Please go through the records below and return every line holding the word "each".

Collected data:
● ● ● ● ● ● ●

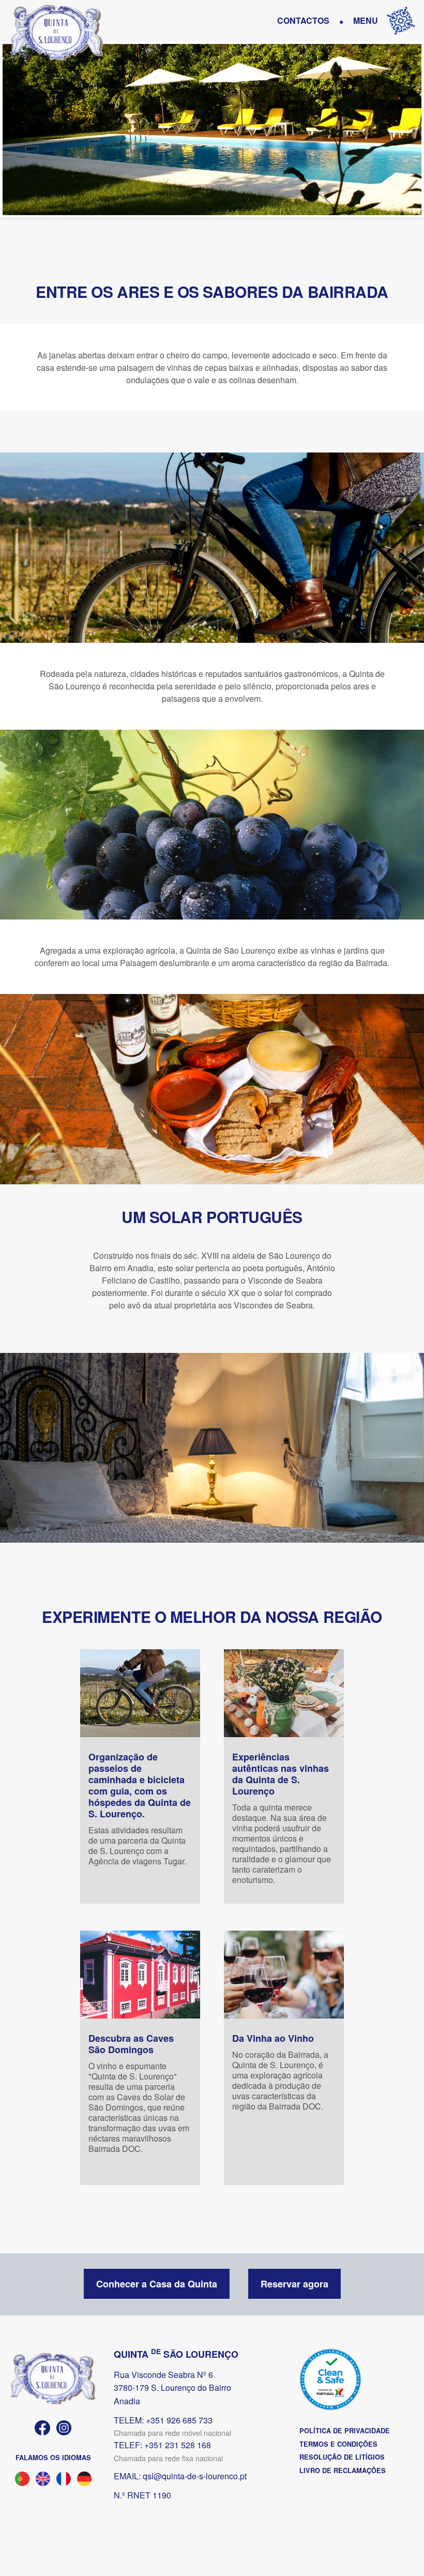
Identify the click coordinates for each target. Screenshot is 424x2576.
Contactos (303, 20)
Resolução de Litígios (342, 2457)
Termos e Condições (338, 2444)
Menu (365, 20)
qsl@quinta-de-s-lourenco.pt (195, 2476)
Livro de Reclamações (342, 2470)
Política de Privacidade (344, 2430)
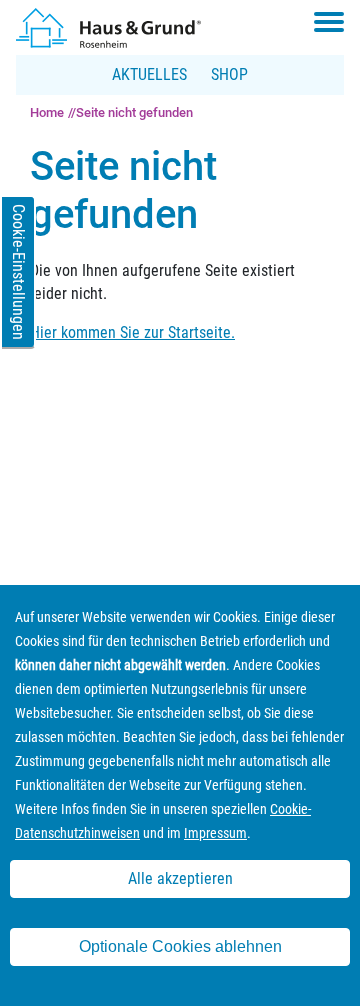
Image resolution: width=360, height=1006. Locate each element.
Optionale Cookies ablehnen (180, 946)
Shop (229, 74)
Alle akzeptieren (180, 878)
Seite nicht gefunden (134, 112)
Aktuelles (149, 74)
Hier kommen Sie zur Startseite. (132, 332)
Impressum (215, 833)
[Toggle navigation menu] (329, 22)
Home (47, 112)
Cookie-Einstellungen (18, 272)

● ● ● ● ● ● ●

▶ **The answer**
Identify the click coordinates for each target. Screenshot is 424x2576.
Image resolution: width=360, height=1006. Locate each element.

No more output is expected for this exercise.